NAIFA members are committed to working in the best interests of the consumers they serve. They follow a Code of Ethics requiring them to put clients’ interests first. Yet, the Department of Labor’s rehashed fiduciary-only proposal is decidedly not in the best interests of the American public who benefit from the ability to choose how and from whom they receive financial guidance.
NAIFA has sent the DOL a detailed comment letter explaining the negative impacts the department’s proposed “Retirement Security Rule: Definition of an Investment Advice Fiduciary” will have on NAIFA members and, more importantly, consumers who rely on financial professionals for products, services, and guidance.
The central point is that the proposal would eliminate consumer choice and make it difficult or impossible for many low- or middle-income investors to receive professional financial help. The proposal revives many of the provisions of the DOL’s 2016 Fiduciary Rule, which resulted in a NAIFA lawsuit and was vacated by a federal appeals court. It fails to recognize that some consumers’ best interests are served by paying commissions to their financial professionals. The current regulatory scheme supports multiple models, including commission-based and fee-only services.
The proposal “will require many NAIFA members to modify their fee and compensation arrangements and move from commissions to flat fee arrangements” and “will limit access to professional financial services for low- or middle-income clients,” according to NAIFA’s comments.
Worst of all, the DOL proposal is completely unnecessary. The SEC’s Regulation Best Interest, which applies throughout the United States, and the National Association of Insurance Commissioners’ model regulation for annuity transactions, which has been adopted by 41 states and counting, provide robust consumer protections without harming consumer choice or the ability of low- and middle-income investors to receive assistance. They require financial professionals to work in clients’ best interests. The DOL proposal would complicate the regulatory landscape and create unnecessary confusion.
NAIFA’s comments suggest that the DOL take a more constructive approach to addressing Americans’ retirement planning needs: “Instead of pursuing this rulemaking effort, NAIFA urges the Department to focus its resources and efforts on providing clear and appropriate opportunities for the Department to help America’s workers and retirees build their retirement nest eggs and enjoy a financially secure retirement. Implementing the critically important retirement security provisions enacted by Congress in recent years through the SECURE Act and the SECURE 2.0 Act is key to that goal. The Proposed Rule threatens low- and middle-income workers' ability to utilize the SECURE Act and SECURE 2.0 Act’s provisions due to being forced out of the market for professional financial services.”

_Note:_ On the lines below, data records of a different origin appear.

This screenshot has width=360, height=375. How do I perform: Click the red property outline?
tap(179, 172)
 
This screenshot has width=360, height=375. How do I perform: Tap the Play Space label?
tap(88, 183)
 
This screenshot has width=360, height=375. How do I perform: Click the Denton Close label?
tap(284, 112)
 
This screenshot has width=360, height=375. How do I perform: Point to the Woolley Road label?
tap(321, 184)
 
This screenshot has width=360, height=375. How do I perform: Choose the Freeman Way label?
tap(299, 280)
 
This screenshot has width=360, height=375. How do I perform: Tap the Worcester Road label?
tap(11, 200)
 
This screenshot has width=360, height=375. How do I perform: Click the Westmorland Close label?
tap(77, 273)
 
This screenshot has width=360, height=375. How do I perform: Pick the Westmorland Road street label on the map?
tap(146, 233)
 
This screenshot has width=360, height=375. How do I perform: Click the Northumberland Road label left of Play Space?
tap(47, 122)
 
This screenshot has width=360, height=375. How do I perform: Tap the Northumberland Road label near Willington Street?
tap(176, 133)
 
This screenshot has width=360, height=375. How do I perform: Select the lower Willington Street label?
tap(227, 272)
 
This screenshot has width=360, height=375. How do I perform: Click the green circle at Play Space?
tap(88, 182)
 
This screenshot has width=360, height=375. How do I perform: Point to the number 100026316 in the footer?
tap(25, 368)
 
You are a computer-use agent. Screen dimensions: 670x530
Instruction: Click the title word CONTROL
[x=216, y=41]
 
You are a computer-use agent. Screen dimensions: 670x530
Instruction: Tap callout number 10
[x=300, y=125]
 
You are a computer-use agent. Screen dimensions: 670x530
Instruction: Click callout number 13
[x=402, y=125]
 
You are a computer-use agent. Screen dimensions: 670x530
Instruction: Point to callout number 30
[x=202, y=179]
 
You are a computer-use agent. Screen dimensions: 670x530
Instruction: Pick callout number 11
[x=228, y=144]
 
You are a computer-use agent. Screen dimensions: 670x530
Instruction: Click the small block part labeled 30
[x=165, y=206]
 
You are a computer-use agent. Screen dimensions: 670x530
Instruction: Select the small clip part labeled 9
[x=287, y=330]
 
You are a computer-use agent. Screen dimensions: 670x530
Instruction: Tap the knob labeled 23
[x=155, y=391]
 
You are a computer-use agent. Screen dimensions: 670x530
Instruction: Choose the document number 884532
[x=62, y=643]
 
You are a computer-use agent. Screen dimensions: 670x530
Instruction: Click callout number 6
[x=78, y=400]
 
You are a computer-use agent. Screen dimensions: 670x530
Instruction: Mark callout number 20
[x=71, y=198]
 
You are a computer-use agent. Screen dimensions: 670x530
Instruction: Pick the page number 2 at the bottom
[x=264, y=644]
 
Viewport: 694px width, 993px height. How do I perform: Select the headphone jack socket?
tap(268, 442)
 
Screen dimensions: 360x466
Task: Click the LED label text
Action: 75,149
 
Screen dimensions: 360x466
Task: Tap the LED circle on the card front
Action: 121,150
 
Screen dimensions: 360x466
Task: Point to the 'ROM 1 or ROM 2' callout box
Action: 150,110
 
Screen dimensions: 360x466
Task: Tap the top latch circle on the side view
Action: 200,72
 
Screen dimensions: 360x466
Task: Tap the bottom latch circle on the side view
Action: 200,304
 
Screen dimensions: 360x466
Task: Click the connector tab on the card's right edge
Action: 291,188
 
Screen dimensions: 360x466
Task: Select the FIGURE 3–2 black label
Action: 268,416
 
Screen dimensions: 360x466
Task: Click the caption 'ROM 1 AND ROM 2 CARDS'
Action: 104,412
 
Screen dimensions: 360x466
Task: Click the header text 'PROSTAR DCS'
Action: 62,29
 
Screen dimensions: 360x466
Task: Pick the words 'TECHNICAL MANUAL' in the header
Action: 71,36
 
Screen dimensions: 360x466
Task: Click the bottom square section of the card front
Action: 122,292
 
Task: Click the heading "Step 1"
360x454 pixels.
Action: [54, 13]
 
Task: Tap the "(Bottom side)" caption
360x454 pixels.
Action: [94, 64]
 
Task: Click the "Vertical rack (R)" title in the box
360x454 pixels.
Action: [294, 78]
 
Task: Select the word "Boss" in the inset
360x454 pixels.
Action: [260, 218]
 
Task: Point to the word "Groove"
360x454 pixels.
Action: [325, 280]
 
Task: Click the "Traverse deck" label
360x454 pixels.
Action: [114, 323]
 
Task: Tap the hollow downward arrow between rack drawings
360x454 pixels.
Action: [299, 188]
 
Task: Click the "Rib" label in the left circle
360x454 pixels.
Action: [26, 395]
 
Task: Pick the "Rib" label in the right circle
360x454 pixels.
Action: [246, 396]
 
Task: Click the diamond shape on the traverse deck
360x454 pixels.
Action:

NAIFA will continue to engage with DOL during the regulatory process. The proposed rule is also a focus of NAIFA’s advocacy with members of Congress. NAIFA members have helped educate lawmakers on the proposal via emails and face-to-face meetings. The DOL rule will be a focus of NAIFA’s Congressional Conference, May 20-21, when more than 500 financial professionals will be on Capitol Hill for meetings with their Representatives and Senators.
As we did with DOL 2016 Fiduciary Rule, NAIFA is prepared to engage with all three branches of government to oppose this harmful proposal and strongly urges DOL to withdraw it.